This organized format allows testers to fully verify the functionality of a build very quickly, as the focus on two actions (completing the task/step and writing the short and sweet result, sometimes with a comment if the result requires it) breaks testing huge systems up into tiny bits that teams can divide and conquer effectively.

For more detailed explanations on smoke testing and why it’s important to do in the software development process, check out this article by TribalScale Inc.

I should also note that this theoretical method lies somewhere between smoke testing and sanity testing. Sanity regression testing is done on a software build after bug fixes have occurred to verify those fixes, and is structured pretty similarly to smoke tests. Here’s a more in depth look at sanity tests by ImpactQA.

This theoretical research method is not meant to regress and verify previously uncovered usability issues, though, and is meant to identify pain points as part of the design acceptance process. Because of this, I’m sticking with the smoke testing name.

How can this apply to usability testing?

You want to take time usability testing with your research participants, and want to focus your efforts on the interactions that might be hurting your system the most. As stated earlier though, determining this in a huge system in which there are tons of pain points (some of which might still be hidden to your team) is difficult.

I was inspired to experiment with combining smoke tests with my product research when I first started on a redesign of my college’s student engagement mobile app and my team was in the generative stage of research. We didn’t know what we didn’t know, so we certainly had no idea what we should have been asking our research participants to do during usability testing.

It was then that I remembered my days working in quality assurance testing, and just how quick and effective smoke testing was at determining where the major issues were in the games I would work on. I determined that smoke testing had a great amount of potential in the field of product research if it was made qualitative, so I made my first qualitative smoke test spreadsheet.

We completed the smoke test within an hour, and it helped us determine where the most pain points were clustered in the functionality of the application. We found some bugs, but mostly our focus was on how each function and task associated with it felt to us.

This really aided in aligning our team in determining which functions and tasks we should be focusing on during our usability testing, streamlining what could have ended up an unorganized and chaotic process of guessing at our major pain points into something much more methodical.

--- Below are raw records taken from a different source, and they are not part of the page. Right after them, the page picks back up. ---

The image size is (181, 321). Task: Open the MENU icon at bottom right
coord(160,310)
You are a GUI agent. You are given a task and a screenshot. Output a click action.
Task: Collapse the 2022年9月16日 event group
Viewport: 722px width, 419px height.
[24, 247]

The qualitative smoke test method is meant for these cases in which the pure scale of and issues within a digital product are a barrier in themselves. I want to make sure that teams are able to effectively align themselves before interacting with research participants, and this is one way to go about it.

Method inspiration

Two columns of text, one titled “Ordinal Likert Scale” with the text “How much do you agree or disagree with the following statement? ‘I found the website easy to navigate.’ Strongly agree. Somewhat agree. Neither agree nor disagree. Somewhat disagree. Strongly disagree.” under it. The other column is titled “Non-Likert Ordinal Scale” with the text “How would you rate your experience navigating the website? Excellent. Good. Neutral. Not that good. Terrible” under it.
Examples of an ordinal Likert scale and a non-Likert ordinal scale (source).

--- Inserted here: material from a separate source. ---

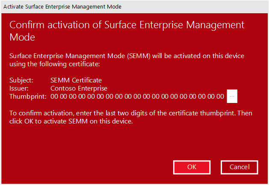The image size is (269, 185).
Task: Focus the thumbprint last two digits field
Action: point(232,97)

Apart from the level of detail and rapid testing process associated with smoke tests, I took inspiration from user surveys in order to translate this binary testing method into something qualitative.

I decided that a survey rating scale would be the best qualitative indicator that would be easy to judge and write out throughout testing, which gave me the choice between ordinal Likert scales and non-Likert ordinal scales. Here’s a review on Likert scales by Lauren Heartsill Dowdle in case you need it, as well as an article that covers ordinal data by Raghunath D.

I went with a non-Likert ordinal scale with the values of Excellent, Good, Neutral, Not that good, and Terrible since they best fit the ease of judgement and communication requirements stated above.

Using these values instead of a “pass” or “fail” for each stage of an interaction still allows testers to indicate where issues are, as well as making the process qualitative and introducing priority.

How to use this method — set up stage

A screenshot of the Google sheets qualitative smoke test spreadsheet, completely empty except for the column titles and a few placeholders.
The blank version of my qualitative smoke test template (source).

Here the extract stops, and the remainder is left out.